Marchettismi

Il titolo lascia poco spazio alla fantasia.
Un argomento che avevo già affrontato più o meno direttamente in passato (qui e qui) e che riprende quota grazie al post “chirurgico” di Stefano Caffarri sul Cucchiaio (Nuove Professioni | Blogger on demand).
Oramai non mi stupisco più di nulla: nel mio girovagare quotidiano sui siti/blog/portali di food&wine posso dire che un buon 20/30% di scritti mi puzzano lontano un miglio di marchetta (non avendo le prove posso solo parlare di sospetto).
Da un lato posso anche capire che si debba campare: ma dall’altra parte mi piacerebbe sapere, in quanto lettore, laddove ci si trova di fronte a un publi-redazionale a pagamento e dove, invece, si parla di un argomento per il piacere di farlo.
Siamo sempre alle solite, in fondo: il discorso della trasparenza.
Quello che mi ha fatto riflettere è comunque il fatto che ci si prenda la briga di scrivere a un produttore per “uno scambio”, di soldi o prodotti: io scrivo di te (a pagamento) se tu mi mandi il prodotto.
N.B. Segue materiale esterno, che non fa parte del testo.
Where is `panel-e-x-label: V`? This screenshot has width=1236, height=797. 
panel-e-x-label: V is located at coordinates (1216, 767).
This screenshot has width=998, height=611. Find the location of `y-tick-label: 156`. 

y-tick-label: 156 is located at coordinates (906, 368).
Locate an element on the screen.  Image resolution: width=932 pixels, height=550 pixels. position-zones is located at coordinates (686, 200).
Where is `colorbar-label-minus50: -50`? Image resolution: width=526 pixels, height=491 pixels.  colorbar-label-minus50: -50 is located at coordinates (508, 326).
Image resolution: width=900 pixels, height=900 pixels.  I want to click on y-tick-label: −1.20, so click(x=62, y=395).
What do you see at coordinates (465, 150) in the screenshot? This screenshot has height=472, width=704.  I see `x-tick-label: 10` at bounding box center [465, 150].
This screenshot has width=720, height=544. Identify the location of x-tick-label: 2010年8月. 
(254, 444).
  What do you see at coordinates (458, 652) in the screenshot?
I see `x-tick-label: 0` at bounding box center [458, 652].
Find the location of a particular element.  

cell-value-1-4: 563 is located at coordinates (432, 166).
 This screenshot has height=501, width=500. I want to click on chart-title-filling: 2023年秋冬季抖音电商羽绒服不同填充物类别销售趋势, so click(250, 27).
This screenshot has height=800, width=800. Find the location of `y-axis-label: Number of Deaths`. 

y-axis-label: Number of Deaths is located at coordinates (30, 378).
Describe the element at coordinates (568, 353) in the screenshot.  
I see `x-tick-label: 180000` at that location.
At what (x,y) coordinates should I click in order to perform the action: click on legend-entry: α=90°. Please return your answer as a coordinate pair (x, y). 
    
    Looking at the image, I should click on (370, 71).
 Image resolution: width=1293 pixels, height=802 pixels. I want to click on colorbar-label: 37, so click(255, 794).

E ovviamente ne scrivo bene, anche se il tuo prodotto è palesemente una ciofeca…

Non condanno niente e nessuno: ma onestamente, la tanta decantata indipendenza del blogger dove va a finire? Diventa carta straccia con cui ci si pulisce il sedere?
Nel mio piccolo, a questo punto, posso dire che la scelta del disclaimer (su cui alcuni amici mi hanno bonariamente preso in giro) è una scelta corretta nell’ambito della trasparenza. E aggiungo: avevo in mente di aprire una pagina su questo blog in cui indicare l’eventualità di ricevere campionature da parte chi voleva farlo. Ho tergiversato, proprio perchè c’era una stortura di fondo a mio parere e a questo punto non lo farò più: vero, non sarei io ad andare a proporre lo scambio, ma come scrive giustamente Caffarri “[…] le aziende sono convinte che un invito valga una recensione […]” o comunque che il dono di un prodotto equivalga a un doverne parlare bene.

Viviamo in un mondo reale diverso da quello ideale in cui chiarezza e trasparenza dovrebbero regnare.
Viviamo in un mondo in cui la tangente politica viene giustificata, dove il furbetto di turno viene guardato quasi con ammirazione.
Viviamo in un mondo di merda, per chiudere senza eufemismi.

E abbiamo un bel da dire “io faccio così o cosà“, “io fatturo tutto” et similia: fino a quando questi non saranno atteggiamenti universalmente (o almeno largamente) condivisi, i coglioni idealisti siamo noi. E ci saranno sempre marchette, marchettari e chi si presta al gioco.
Forse, come dice il buon Filippo Ronco, sarebbe il momento di iniziare a fare i nomi dei furbetti.

“Felice” di essere considerato un coglione a queste condizioni, sia chiaro.
Ma talvolta è davvero faticoso e ci si chiede se ne valga la pena, indipendentemente dalla propria finalità nel “bloggare”.